Full Stop Usage
Usually, “.” is used –
- End of a sentence.
- Shorten a word.
- Letters are initials.
Details about the above points
- End of a sentence: A full stop is used at the end of a complete sentence.
Examples: I’m going to visit my friend next week.
Explanation: The example “.” is used after the sentence is completed.
2. Shorten a word: “.” is used to shorten a word.
Examples: Oct. > October
Wed. > Wednesday
Explanation: This example “.” has been used to short two words in October and Wednesday
3. Letters are initials: Full stop should be used when the letters are initials.
Examples: U.S.A. > United States of America
M.P. > Member of Parliament
Explanation: This example “.” has been used to initials.
Full Stop Punctuation Mark: Use punctuation marks such as pyramidal period commas and parentheses to separate sentences and their elements and to clarify the meaning.
Full Stop Usage (Details)
In this lesson, you will learn how to use periods (Full Stop) currently when writing in English.
- This is a period > .
- A period is called a full stop in British English.

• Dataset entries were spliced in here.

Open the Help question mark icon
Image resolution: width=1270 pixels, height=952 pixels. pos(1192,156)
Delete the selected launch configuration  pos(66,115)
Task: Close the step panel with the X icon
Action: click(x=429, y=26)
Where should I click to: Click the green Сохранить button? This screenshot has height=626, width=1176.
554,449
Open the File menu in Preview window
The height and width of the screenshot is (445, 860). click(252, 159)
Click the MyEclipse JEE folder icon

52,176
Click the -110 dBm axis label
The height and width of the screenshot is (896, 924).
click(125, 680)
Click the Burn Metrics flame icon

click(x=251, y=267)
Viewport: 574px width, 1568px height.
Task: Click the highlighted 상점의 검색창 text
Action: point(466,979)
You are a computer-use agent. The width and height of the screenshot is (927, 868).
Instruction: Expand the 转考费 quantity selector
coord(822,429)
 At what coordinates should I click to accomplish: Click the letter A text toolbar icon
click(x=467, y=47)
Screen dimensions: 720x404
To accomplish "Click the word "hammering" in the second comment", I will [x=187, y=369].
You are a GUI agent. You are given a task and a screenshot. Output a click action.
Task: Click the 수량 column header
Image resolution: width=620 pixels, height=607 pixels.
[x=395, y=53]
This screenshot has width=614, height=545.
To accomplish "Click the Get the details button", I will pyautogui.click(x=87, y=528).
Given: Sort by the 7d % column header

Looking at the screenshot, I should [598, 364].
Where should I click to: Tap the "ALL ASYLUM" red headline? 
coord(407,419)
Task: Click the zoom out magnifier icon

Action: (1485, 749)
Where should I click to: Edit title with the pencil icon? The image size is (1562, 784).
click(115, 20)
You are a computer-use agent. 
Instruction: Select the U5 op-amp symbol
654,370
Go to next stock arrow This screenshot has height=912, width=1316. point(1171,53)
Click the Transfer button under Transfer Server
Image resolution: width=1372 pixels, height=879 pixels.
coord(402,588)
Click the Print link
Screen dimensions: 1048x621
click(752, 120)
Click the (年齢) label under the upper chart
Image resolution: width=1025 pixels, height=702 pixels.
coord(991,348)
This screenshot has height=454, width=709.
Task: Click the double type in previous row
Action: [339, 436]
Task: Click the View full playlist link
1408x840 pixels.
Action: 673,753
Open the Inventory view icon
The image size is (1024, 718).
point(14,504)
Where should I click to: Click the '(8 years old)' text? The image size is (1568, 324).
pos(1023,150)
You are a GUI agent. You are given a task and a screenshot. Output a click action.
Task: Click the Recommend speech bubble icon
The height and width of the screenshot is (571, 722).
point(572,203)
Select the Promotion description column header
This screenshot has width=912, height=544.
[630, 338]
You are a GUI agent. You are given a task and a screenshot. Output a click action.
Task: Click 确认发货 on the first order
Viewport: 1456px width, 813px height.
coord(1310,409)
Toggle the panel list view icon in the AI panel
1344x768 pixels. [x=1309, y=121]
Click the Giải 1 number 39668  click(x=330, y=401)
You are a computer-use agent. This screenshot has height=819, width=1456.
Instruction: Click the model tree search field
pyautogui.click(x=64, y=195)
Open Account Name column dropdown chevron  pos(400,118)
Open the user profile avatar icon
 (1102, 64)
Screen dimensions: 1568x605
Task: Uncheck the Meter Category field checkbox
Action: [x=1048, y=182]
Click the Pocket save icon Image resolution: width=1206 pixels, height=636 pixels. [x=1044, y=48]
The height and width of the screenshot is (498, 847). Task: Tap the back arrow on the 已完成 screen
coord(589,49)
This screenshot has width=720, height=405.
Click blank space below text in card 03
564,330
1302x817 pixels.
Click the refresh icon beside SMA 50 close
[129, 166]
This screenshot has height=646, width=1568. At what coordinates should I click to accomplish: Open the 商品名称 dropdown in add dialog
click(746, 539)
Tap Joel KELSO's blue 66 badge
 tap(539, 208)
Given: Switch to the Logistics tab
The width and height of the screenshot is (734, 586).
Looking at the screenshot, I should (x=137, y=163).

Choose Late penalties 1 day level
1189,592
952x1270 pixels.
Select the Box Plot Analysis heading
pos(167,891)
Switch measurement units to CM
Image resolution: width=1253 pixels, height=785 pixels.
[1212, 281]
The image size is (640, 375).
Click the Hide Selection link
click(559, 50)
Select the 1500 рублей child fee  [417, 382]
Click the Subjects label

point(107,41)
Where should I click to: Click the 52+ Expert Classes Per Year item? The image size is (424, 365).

Rule1: Use a period to end a declarative sentence or statement.
We use periods to end a declarative sentence or a complete sentence that is a statement. Whereas interrogative sentences or questions end with a question mark.
What is your name? (an interrogative sentence that ends with a question mark)
My name is Rock.
I like dogs.
He drinks coffee.
Roman is my best friend.
Rule2: Place a period at the end of a sentence.
Place a period at the end of a sentence without leaving a space between the last word of the sentence and the period.
Leave a space after the period before starting your next sentence.
Incorrect: I have a cat .
Correct: I have a cat.
Incorrect: I have a cat . His name is Mithu.
Correct: I have a cat. His name is Mithu.
Rule3: Use periods at the end of sentences that are intended to instruct or command.
We usually use periods at the end of imperative sentences or commands. Sometimes we use an exclamation mark to express great emotion.
Take out your notebook.
Lock the door when you leave the house.
Please sit down.
- Sit down right now!
- Be careful!
Rule4: An indirect question ends with a period, not a question mark.
When a question is direct, you need to ues a question mark at the end. A direct question will often begin with one of these words: who/what/where/when/why/how/can/may.
When a question is indirect. You need to use a period at the end to indicate this.
Direct question: Where is my phone?
Indirect question: I wonder where my phone is.
Direct question: Can I come to the party?
Indirect question: She asked if she could come to the party.
Rule5: If a sentence ends with an abbreviation that ends in a period, do not follow it with another period.
We often use periods with abbreviations:
- Mr. > Mrs.
- Dr. > St.
- a.m. > p.m.
- etc. > Inc.
Correct: I have an appointment at 10 a.m.
Incorrect: I have an appointment at 10 a.m..
Rule6: How to Place a Period with Quotation Marks.
In American English, if a sentence ends with a quote, the period is placed inside the closing quotation mark.
Correct: Riya said were”on a break.”
If the quotation ends with a question mark or exclamation mark, the period is left out.
Correct: Jone asked, “How you doing?”
Incorrect: Jone asked, “How you doing?”.
Rule7: How to Use Periods with Parentheses.
When a sentence ends with a parenthetical that is only part of a larger sentence, the period is placed outside the closing parenthesis.
Correct: Mum made apple pie for my birthday (my favourite dessert).
When a complete sentence is entirely enclosed by parentheses, the period goes inside the closing parenthesis.
Correct: Mum made apple pie for my birthday. (It ismy favourite dessert.)